Author 2 books18 followers
August 13, 2023
Com uma prosa exuberante, bem ligada e verbalmente prolixa, Manuel Bivar oferece-nos uma narrativa à primeira vista um pouco desconexa, em que não descortinamos imediatamente o sentido na colecção de episódios que mapeam um universo estranho. A sua natureza insólita é uma virtude; sendo que Bivar é completamente desabrido e impudente, não se coibindo por nada. É talvez estranho que haja menos vozes como esta, que falam do presente com uma aparência distópica, descrevendo-o como lugar pós-apocalíptico que efectivamente é. Nota-se que Bivar corre por fora, não tropeçando na tradição literária estabelecida, olhando-a com mera curiosidade.

Este livro não é sobre a contemplação, mas sobre a imersão. Não é sobre o conhecimento do todo, mas sobre a obscuridade das partes. Sobre a irrelevância da extinção, a permanente imanência da transformação. Há prenúncios do fim ou de um recomeço. A espécie sobrevive essencialmente em cativeiro.
Profile Image for Pedro João.
42 reviews2 followers
April 9, 2025
pútrido, primitivo, revoltante e irredimível – e por isso tão saboroso e tesudo e decadente. graças a deus que é breve, porque às vezes também já não há pachorra para mais cinismo PrOvOcAdOr e às vezes é só um bocado Pierre Guyotat de trazer por casa. mas eu precisava de raiva homossexual escrita em português, é verdade
"Ele não respeitava o casal de bichas a quem os aldeões tinham ateado fogo à casa simplesmente porque eram paneleiros, como todos os dias faziam questão de lhes chamar.
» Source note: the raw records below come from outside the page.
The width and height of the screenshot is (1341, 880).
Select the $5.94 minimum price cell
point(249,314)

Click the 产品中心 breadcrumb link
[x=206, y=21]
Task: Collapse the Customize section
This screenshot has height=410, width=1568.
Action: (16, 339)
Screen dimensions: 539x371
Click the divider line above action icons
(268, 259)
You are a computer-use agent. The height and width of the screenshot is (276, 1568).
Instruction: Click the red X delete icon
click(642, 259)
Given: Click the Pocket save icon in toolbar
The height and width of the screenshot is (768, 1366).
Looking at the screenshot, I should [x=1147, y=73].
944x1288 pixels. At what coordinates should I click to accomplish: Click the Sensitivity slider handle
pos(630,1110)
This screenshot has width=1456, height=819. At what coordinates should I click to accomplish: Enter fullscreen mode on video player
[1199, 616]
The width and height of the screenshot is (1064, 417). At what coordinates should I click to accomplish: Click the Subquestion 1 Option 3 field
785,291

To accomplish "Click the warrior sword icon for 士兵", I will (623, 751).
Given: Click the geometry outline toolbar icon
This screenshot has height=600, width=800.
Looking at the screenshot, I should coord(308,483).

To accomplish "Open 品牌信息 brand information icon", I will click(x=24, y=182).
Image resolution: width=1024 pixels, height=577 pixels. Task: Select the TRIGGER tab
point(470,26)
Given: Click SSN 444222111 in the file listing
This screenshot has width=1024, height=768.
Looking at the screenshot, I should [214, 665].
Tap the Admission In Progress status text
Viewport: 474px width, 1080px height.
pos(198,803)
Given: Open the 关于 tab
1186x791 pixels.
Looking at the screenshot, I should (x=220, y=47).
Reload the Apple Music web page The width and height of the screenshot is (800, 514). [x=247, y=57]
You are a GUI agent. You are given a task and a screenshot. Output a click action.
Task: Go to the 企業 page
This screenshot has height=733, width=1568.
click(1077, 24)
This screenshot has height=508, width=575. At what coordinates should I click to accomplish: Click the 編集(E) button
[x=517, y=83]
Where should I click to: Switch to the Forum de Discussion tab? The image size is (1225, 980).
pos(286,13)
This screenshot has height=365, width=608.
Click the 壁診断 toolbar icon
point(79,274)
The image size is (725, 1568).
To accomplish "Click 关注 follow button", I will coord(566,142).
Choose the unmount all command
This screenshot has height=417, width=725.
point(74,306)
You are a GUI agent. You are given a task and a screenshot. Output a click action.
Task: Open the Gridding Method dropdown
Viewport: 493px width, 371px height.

Ele tinha vergonha delas, por antes de se terem ido embora, não terem puxado fogo à aldeia inteira, ao lar, à junta de freguesia, à mercearia, e à creche."
Profile Image for Washington Ricardo.
2 reviews
September 21, 2025
A narrativa, os conceitos apresentados e a perspectiva que o livro nos apresenta é forte e inventiva, mas ali, do meio para fim, a discrição e a fusão da bicha e do tudo com a natureza (que é a grande força do livro) dá lugar a um fluxo de consciência e a um comentário social chatos e batidos.

Recomendo muito a leitura. Na balança final vale a pena e certamente enriquecerá o repertório de quem o lê.
Profile Image for Paulo.
24 reviews
February 8, 2026
Apocalipse necessário, numa prosa inovadora e de fôlego que nos interpela e incomoda, com humor e ironia.
A descrição de D. Sebastiao é disso exemplo, desafiando o mito e uma certa portugalidade bafienta.
Os burocratas, as universidades, as redes sociais e a apatia generalizada, sem que se consiga olhar os lírios do campo, ou o dia ser limpo noutra feliz alusão a Sophia.
Nós, no nosso tempo, à espera do apocalipse.
Boa surpresa.
14 reviews6 followers
January 13, 2026
Um livro que põe o dedo na ferida e chama a atenção para a urgência da mudança, mas não faz sugestões.
A escrita crua ajuda a passar a mensagem da urgência. Há partes que achei excessivamente explícitas e repetitivas.